L’Atletica L’Aquila Associazione Sportiva e Culturale ha organizzato l’evento denominato “Aspettando la Visitazione“, una conferenza che prepara la città all’imminente arrivo dell’originale di Raffaello Sanzio, atteso al MuNDA dal 27 giugno per la mostra “La Visitazione all’Aquila. Raffaello e Pontormo”.
Al centro del pomeriggio, la copia della “Visitazione” custodita nel coro del convento dei Frati Cappuccini, restaurata nel 2013 dalla restauratrice Jenny Rolo di Praxis sotto la direzione della dottoressa Biancamaria Colasacco della Soprintendenza B.S.A.E. d’Abruzzo. Un restauro finanziato in modo insolito, attraverso le vendite di un docufilm dal titolo “Un altro domani“, realizzato da Paola Aromatario a due anni dal sisma del 6 aprile 2009. La raccolta fondi fu mediata dall’Associazione Culturale Centro Studi per il Progresso di L’Aquila, presieduta da Marianna Colantoni.
La “Visitazione” originale fu realizzata intorno al 1517 per la chiesa di San Silvestro e lasciò la città nel 1655, durante l’occupazione spagnola, per confluire nelle collezioni reali di Filippo IV. Oggi è conservata al Museo del Prado di Madrid.

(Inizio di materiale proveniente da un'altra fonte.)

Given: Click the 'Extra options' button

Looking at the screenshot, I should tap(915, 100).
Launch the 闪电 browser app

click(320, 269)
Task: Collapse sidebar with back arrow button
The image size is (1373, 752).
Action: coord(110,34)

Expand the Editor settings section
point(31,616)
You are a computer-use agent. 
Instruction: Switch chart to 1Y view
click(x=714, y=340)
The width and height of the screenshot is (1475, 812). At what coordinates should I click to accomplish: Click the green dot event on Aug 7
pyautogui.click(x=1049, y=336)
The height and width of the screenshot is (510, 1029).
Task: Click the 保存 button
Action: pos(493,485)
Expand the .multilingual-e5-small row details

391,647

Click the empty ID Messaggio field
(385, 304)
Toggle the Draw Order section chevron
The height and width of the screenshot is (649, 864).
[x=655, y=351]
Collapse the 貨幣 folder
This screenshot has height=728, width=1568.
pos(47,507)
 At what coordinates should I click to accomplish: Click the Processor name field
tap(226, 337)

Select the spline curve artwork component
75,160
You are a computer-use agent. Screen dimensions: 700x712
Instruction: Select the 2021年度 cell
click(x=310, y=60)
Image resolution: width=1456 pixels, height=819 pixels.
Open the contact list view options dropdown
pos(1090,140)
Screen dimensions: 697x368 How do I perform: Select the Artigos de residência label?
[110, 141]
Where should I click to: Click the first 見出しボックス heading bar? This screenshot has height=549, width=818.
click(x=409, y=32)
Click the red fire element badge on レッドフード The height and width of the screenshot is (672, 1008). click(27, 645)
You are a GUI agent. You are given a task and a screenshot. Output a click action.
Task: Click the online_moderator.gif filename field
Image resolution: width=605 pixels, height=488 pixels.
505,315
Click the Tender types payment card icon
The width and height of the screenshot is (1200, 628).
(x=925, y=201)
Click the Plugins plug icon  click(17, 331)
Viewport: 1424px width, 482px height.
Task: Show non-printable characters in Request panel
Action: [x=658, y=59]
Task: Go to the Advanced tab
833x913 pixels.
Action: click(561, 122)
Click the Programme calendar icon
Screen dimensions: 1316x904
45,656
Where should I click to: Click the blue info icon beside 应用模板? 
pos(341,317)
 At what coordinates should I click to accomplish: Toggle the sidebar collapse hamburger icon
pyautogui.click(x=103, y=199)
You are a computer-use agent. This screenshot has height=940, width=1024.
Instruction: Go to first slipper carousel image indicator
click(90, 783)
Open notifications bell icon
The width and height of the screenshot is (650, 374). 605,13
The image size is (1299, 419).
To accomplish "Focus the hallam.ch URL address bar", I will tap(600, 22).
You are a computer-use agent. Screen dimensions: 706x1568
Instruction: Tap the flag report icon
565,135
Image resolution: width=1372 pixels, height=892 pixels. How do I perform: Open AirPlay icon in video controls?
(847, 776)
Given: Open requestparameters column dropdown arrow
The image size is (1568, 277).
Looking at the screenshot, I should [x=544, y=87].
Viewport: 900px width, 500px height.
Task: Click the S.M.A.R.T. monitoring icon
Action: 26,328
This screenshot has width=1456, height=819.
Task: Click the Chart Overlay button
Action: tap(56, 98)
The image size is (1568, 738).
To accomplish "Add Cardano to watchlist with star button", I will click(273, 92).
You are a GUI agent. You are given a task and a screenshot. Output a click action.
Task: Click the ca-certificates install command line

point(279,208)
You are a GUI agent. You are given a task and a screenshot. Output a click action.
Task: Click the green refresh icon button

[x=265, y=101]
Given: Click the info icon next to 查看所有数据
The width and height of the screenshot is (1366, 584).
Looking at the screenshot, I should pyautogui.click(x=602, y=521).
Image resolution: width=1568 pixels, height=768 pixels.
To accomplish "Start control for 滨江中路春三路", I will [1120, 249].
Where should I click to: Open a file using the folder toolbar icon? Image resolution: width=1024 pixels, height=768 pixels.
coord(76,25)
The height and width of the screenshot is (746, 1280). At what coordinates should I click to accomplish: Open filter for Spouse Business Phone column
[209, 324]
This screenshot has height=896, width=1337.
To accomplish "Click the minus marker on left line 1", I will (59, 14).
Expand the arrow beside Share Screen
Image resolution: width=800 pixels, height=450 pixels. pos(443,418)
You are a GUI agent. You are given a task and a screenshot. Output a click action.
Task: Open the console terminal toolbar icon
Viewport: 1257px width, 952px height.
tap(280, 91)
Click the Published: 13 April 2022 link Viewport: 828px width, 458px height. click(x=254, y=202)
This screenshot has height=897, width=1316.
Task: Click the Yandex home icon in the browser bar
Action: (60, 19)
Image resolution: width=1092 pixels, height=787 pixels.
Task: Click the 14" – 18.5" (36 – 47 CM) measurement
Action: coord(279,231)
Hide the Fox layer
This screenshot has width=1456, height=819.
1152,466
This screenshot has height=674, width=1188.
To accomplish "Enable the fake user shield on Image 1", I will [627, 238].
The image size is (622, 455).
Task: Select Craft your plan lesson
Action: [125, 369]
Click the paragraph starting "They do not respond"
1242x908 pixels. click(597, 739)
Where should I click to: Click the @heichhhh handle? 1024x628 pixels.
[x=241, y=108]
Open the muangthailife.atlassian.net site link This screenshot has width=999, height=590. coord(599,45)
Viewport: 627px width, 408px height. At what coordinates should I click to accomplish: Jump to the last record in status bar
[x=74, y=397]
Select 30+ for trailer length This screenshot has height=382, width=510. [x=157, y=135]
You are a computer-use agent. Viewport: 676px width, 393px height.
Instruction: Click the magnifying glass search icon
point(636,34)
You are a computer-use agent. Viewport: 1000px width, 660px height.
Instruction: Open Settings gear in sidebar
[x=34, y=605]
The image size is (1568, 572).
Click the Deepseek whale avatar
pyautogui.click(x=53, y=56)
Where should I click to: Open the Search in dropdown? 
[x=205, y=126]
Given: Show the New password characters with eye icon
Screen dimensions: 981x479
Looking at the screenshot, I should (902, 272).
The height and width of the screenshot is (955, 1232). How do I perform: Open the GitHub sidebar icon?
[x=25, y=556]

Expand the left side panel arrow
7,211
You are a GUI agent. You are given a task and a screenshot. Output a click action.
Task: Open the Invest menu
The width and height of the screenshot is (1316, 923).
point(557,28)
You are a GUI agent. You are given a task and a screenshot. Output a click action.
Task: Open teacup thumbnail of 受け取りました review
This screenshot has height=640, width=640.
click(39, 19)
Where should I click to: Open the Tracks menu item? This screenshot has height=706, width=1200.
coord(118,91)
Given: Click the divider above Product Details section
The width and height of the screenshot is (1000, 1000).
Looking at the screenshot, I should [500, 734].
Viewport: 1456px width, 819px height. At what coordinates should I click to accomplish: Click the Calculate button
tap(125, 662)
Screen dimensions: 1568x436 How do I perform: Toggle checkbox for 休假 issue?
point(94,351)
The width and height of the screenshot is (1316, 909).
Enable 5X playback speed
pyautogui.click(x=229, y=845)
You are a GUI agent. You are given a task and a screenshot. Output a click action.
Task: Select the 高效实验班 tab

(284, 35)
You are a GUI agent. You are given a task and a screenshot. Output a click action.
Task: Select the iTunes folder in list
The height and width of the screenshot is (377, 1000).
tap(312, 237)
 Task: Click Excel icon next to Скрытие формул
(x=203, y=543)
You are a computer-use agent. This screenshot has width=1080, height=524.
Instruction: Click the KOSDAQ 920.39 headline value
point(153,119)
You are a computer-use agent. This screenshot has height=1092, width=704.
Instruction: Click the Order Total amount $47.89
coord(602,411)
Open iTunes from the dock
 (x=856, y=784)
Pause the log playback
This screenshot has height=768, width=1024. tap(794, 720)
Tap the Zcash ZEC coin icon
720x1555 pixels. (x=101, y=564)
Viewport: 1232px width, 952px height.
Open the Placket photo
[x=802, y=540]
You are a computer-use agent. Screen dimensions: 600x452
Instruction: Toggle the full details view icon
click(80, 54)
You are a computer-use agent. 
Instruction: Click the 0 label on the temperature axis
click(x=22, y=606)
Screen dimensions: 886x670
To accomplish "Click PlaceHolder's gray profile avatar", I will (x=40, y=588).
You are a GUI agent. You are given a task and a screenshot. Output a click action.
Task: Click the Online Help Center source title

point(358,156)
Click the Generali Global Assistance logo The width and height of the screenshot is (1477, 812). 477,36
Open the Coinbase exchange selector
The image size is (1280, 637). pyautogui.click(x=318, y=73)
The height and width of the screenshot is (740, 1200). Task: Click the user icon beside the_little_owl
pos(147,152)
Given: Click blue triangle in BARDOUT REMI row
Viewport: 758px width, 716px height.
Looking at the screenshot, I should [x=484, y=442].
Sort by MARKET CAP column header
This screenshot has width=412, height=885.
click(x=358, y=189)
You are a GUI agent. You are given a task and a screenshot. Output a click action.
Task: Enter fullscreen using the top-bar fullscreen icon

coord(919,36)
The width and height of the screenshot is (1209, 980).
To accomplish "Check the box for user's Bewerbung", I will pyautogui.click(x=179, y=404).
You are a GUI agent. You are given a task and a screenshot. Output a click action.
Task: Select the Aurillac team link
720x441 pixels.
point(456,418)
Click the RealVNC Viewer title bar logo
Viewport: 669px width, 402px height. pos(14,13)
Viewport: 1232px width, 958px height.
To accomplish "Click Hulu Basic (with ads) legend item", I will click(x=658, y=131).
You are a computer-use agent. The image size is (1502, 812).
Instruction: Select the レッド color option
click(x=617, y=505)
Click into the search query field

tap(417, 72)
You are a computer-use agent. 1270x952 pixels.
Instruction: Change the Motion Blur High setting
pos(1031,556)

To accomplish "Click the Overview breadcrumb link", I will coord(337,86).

Il sindaco Pierluigi Biondi ha dichiarato che «il ritorno dell’opera ha un valore storico, artistico e sentimentale che non ha pari per la nostra terra».
La conferenza ha visto gli interventi di Daniele Lauri, funzionario storico dell’arte del MuNDA, del professor Michele Maccherini, docente di Storia dell’Arte Moderna all’Università degli Studi dell’Aquila, del giornalista Giustino Parisse e della stessa Aromatario. Ha coordinato i lavori la giornalista Angela Ciano, già voce narrativa del progetto originale. La conferenza ha messo in luce un aspetto che ho trovato interessante. Mentre la diplomazia culturale si è concentrata sul ritorno dell’originale dal Prado, la copia conservata nel convento ha continuato per decenni a fare da presidio silenzioso di quella memoria, accessibile a pochi, ignorata dai circuiti ufficiali.
Il suo restauro, finanziato dal basso attraverso un docufilm nato dal dolore del terremoto, rappresenta una forma di cura civica che nessuna istituzione aveva saputo garantire. La comunità ha riparato quello che le apparteneva, senza attendere permessi. Questo dato, quasi mai citato nelle cronache e nei racconti sull’imminente mostra, cambia la prospettiva, perché dimostra che il legame tra L’Aquila e Raffaello non è stato riattivato dall’evento del 2026, era già vivo, tenuto in piedi da persone che dopo un terremoto avevano scelto di non dimenticare.
La cerimonia del premio “Memoria e Futuro“, dedicato a otto giovani aquilani nati dopo il 2009 e distintisi nei risultati sportivi e scolastici, ha chiuso il pomeriggio con una coerenza simbolica precisa. Il numero otto, nella sua forma, rimanda all’infinito. Un segno che in questa città, più che altrove, non è retorica.